* **Document excerpt**:

Novalis's Correspondence was edited by J. M. Raich in 1880. See R. Haym Die romantische Schule (Berlin, 1870); A. Schubart, Novalis' Leben, Dichten und Denken (1887); C. Busse, Novalis' Lyrik (1898); J. Bing, Friedrich von Hardenberg (Hamburg, 1899), E. Heilborn, Friedrich von Hardenberg (Berlin, 1901).

==Influence==
The political philosopher Karl Marx's metaphorical argument that religion was the opium of the people was prefigured by Novalis's statement in Pollen where he describes "philistines" with the following analogy, "Their so-called religion works just like an opiate: stimulating, sedating, stilling pain through innervation".

* **Instructions to follow**: Extend the passage on Novalis with a few sentences that pick up after its final sentence.

* **Supplied records**:
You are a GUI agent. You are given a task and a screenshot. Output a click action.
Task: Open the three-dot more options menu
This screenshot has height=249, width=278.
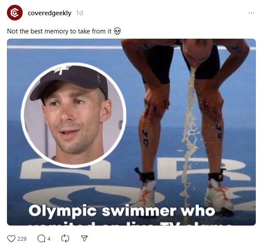(x=251, y=13)
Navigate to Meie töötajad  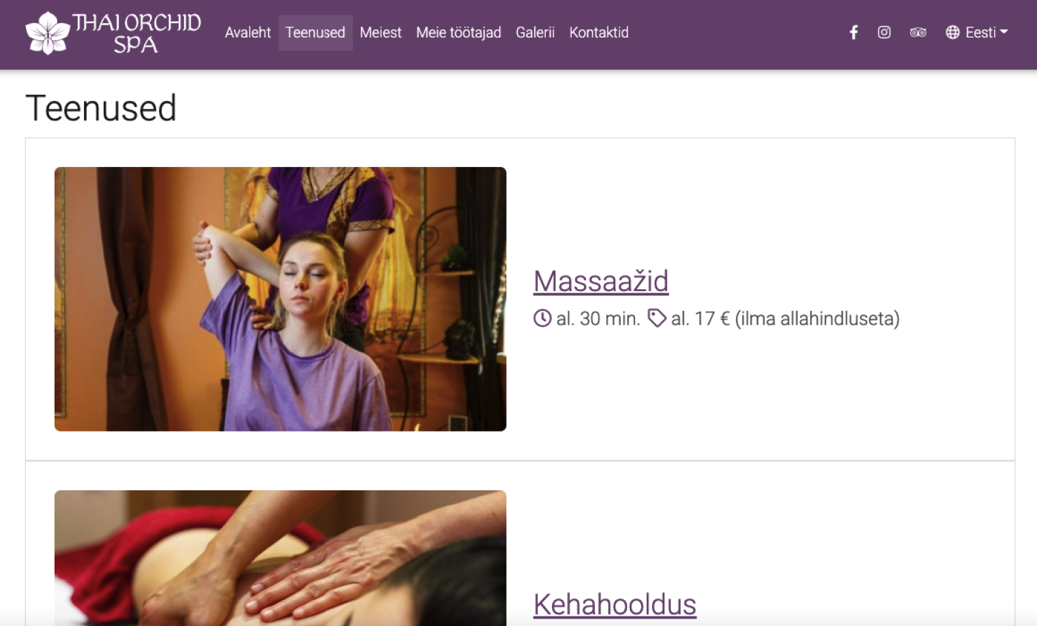[x=458, y=32]
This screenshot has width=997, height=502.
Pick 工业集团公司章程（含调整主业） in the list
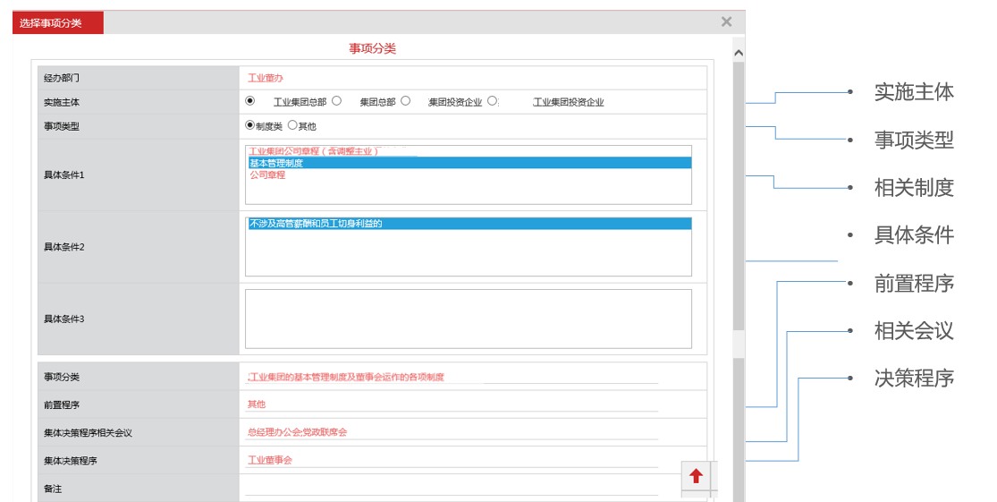coord(313,151)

* **Response below**:
Hungarian philosopher György Lukács derived his concept of philosophy as transcendental homelessness from Novalis. In his 1914–15 essay Theory of the Novel quotes Novalis at the top of the essay, "Philosophy is really homesickness—the desire to be everywhere at home." The essay unfolds closely related to this notion of Novalis—that modern philosophy "mourns the absence of a pre-subjective, pre-reflexive anchoring of reason" and is searching to be grounded but cannot achieve this aim due to philosophy's modern discursive nature. Later, however, Lukács repudiated Romanticism, writing that Novalis's "cult of the immediate and the unconscious necessarily leads to a cult of night and death, of sickness and decay."

The musical composer Richard Wagner's libretto for the opera Tristan und Isolde contains strong allusions to Novalis's symbolic language, especially the dichotomy between the Night and the Day that animates his Hymns to the Night.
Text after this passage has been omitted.